DABUS (Device for the Autonomous Bootstrapping of Unified Sentience) is an artificial intelligence (AI) system created by Stephen Thaler. It reportedly conceived two inventions. The filing of patent applications designating DABUS as inventor has led to decisions by patent offices and courts on whether a patent can be granted for an invention reportedly made by an AI system.

History in different jurisdictions

Australia
On 17 September 2019, Thaler filed an application to patent a "Food container and devices and methods for attracting enhanced attention," naming DABUS as the inventor. On 21 September 2020, IP Australia found that section 15(1) of the Patents Act 1990 (Cth) is inconsistent with an artificial intelligence machine being treated as an inventor, and Thaler's application had lapsed. Thaler sought judicial review, and on 30 July 2021, the Federal Court set aside IP Australia's decision and ordered IP Australia to reconsider the application. On 13 April 2022, the Full Court of the Federal Court set aside that decision, holding that only a natural person can be an inventor for the purposes of the Patents Act 1990 (Cth) and the Patents Regulations 1991 (Cth), and that such an inventor must be identified for any person to be entitled to a grant of a patent. On 11 November 2022, Thaler was refused special leave to appeal to the High Court.

European Patent Office
The European Patent Office (EPO) refused two European patent applications naming DABUS as inventor on similar grounds as in the U.S. (see below). The two EPO decisions are under appeal, as of August 2020.

United Kingdom
Similar applications were filed by Thaler to the United Kingdom Intellectual Property Office on 17 October and 7 November 2018. The Office asked Thaler to file statements of inventorship and of right of grant to a patent (Patent Form 7) in respect of each invention within 16 months of the filing date. Thaler filed those forms naming DABUS as the inventor and explaining in some detail why he believed that machines should be regarded as inventors in the circumstances.

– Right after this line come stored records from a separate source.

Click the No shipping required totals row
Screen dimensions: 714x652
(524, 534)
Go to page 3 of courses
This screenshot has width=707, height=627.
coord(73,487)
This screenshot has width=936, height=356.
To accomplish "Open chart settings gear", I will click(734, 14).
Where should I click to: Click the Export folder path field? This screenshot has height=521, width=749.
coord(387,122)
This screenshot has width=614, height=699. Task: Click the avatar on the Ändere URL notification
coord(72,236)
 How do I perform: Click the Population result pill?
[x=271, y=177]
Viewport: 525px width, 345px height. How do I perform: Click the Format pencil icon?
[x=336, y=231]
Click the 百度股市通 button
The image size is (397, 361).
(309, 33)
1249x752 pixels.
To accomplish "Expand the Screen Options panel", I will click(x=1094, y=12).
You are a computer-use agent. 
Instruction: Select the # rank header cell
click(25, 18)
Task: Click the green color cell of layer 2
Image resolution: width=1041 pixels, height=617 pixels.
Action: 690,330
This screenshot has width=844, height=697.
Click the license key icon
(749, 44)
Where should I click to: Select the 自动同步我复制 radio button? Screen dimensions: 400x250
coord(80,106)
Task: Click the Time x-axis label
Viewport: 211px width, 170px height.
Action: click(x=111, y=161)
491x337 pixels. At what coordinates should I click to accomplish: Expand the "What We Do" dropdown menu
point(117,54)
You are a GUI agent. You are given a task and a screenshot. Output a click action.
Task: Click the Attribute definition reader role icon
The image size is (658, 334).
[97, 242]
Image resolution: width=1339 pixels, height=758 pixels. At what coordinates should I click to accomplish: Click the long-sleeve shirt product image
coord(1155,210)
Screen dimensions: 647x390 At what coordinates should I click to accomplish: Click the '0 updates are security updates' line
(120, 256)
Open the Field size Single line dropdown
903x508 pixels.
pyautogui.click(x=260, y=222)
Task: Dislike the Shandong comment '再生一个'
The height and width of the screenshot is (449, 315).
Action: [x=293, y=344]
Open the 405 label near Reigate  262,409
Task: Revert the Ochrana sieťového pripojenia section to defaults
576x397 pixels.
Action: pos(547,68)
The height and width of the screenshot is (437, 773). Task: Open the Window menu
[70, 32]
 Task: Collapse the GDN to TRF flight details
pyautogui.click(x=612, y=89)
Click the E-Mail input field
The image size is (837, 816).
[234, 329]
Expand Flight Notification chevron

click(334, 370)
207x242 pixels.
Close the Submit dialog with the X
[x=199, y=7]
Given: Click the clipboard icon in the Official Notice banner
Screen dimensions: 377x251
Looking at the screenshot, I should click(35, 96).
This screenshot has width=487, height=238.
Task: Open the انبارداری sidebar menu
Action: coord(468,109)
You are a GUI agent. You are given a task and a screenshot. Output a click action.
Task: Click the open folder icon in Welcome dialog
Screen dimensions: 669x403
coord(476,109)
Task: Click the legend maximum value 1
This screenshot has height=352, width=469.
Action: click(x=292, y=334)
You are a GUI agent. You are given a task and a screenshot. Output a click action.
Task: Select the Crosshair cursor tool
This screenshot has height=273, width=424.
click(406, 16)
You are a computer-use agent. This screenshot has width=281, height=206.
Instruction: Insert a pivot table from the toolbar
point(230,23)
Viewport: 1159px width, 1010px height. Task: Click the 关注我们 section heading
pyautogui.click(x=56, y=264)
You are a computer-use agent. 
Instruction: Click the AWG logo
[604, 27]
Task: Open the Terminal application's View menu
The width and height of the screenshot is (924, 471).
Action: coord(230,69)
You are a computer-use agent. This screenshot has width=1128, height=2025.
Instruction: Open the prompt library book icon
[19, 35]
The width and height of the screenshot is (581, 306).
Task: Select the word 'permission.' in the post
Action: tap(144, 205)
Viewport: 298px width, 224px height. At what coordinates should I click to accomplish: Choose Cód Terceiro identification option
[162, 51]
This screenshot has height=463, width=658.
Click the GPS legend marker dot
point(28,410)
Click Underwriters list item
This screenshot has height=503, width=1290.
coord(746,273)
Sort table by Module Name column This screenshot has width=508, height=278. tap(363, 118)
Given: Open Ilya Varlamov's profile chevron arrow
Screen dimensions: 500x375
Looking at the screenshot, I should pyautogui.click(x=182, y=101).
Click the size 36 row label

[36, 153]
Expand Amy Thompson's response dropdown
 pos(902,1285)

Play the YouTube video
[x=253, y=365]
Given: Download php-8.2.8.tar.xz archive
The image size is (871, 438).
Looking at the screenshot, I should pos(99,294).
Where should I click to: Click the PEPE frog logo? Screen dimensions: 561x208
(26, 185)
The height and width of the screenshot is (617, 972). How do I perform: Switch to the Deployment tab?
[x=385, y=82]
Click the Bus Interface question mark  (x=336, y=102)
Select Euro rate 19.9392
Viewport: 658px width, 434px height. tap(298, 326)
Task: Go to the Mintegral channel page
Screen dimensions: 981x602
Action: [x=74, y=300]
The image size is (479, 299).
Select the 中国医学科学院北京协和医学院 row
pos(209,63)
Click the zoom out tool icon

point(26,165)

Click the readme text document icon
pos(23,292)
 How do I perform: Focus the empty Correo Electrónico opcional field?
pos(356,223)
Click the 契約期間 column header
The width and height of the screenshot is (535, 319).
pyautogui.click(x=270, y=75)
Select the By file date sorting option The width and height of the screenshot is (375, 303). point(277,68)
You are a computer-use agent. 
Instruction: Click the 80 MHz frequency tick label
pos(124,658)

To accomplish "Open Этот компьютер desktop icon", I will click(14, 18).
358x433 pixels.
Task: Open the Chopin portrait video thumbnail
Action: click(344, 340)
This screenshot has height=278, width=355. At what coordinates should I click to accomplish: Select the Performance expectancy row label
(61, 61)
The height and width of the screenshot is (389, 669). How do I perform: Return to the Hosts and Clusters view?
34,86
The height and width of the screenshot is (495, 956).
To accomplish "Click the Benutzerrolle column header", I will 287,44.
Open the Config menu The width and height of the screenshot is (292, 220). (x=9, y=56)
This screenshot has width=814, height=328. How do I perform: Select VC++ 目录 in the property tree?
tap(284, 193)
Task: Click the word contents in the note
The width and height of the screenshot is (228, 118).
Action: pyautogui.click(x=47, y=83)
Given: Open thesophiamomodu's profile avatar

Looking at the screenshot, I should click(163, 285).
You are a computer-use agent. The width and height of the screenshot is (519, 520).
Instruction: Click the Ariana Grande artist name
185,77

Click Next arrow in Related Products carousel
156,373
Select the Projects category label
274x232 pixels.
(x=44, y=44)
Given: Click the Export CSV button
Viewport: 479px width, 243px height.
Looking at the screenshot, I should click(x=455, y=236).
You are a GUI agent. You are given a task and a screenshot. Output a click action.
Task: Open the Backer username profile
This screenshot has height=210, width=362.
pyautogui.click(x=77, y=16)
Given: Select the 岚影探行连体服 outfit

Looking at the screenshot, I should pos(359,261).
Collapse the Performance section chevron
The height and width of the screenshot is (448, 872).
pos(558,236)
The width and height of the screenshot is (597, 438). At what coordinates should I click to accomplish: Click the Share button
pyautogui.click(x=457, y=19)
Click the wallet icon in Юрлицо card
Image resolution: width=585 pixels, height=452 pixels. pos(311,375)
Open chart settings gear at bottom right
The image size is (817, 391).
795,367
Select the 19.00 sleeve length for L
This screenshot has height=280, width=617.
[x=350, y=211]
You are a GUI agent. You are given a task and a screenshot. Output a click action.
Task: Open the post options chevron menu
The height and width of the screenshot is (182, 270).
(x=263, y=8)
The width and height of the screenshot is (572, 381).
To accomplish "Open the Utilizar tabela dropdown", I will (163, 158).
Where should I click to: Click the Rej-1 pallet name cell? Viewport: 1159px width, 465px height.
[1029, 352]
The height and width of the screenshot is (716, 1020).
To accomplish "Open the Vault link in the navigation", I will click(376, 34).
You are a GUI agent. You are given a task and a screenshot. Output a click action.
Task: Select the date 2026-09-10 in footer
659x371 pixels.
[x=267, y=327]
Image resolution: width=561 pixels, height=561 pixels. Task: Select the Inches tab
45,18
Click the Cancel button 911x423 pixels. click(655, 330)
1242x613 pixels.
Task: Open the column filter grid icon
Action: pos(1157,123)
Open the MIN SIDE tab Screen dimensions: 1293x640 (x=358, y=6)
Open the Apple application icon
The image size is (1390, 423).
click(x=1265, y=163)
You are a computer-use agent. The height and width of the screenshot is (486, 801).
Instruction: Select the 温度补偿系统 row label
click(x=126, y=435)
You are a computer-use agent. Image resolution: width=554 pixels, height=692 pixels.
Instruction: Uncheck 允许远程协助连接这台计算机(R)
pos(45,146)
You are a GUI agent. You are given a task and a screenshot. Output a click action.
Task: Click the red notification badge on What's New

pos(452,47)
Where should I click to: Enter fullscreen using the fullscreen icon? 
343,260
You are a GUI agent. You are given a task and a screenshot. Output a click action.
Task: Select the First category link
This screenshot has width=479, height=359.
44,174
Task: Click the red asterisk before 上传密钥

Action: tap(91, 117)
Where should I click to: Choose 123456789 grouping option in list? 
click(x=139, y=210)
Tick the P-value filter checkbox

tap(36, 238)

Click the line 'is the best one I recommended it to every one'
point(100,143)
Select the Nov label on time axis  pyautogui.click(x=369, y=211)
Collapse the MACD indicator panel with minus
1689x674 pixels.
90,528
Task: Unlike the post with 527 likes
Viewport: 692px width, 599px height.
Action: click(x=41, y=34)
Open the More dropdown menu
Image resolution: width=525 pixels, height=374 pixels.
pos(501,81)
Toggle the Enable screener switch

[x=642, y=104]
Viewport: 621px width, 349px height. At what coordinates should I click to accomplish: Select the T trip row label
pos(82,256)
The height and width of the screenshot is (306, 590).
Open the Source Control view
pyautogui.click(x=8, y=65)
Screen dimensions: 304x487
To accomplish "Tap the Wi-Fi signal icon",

His application was rejected on the grounds that:
(1) naming a machine as inventor did not meet the requirements of the Patents Act 1977; and 
(2) the IPO was not satisfied as to the manner in which Thaler had acquired rights that would otherwise vest in the inventor.
Thaler was not satisfied with the decision and asked for a hearing before an official known as the "hearing officer". By a decision dated 4 December 2019 the hearing officer rejected Thaler's appeal.

Thaler appealed against the hearing officer's decision to the Patents Court (a specialist court within the Chancery Division of the High Court of England and Wales that determines patent disputes).  On 21 September 2020, Mr Justice Marcus Smith upheld the decision of the hearing officer. On 21 September 2021, Thaler's further appeal to the Court of Appeal was dismissed by Arnold LJ and Laing LJ (Birss LJ dissenting).

United States
The patent applications on the inventions were refused by the USPTO, which held that only natural persons can be named as inventors in a patent application. Thaler first fought this result by filing a complaint under Administrative Procedure Act (APA) alleging that the decision was "arbitrary, capricious, an abuse of discretion and not in accordance with the law; unsupported by substantial evidence, and in excess of Defendants’ statutory authority." A month later on August 19, 2019, Thaler filed a petition with the USPTO as allowed in 37 C.F.R. § 1.181 stating that DABUS should be the inventor. The judge and Thaler agreed in this case that Thaler himself is unable to receive the patent on behalf of DABUS.

New Zealand

On the 31st of January 2022, the Intellectual Property Office of New Zealand (IPONZ) decided that a patent application (776029) filed by Stephen Thaler was void, on the basis that no inventor was identified on the patent applications. IPONZ determined that DABUS could not be “an actual devisor of the invention” as required by the Patents Act 2013, and that this must be a natural person as held by the previous patent offices above.

South Africa 
On the 24th of June 2021, the South African Companies and Intellectual Property Commission (CIPC) accepted Dr Thaler's Patent Cooperation Treaty, for a patent in respect of inventions generated by DABUS. In July 2021, the CIPC released a notice of issuance for the patent. It is the first patent granted for an AI invention.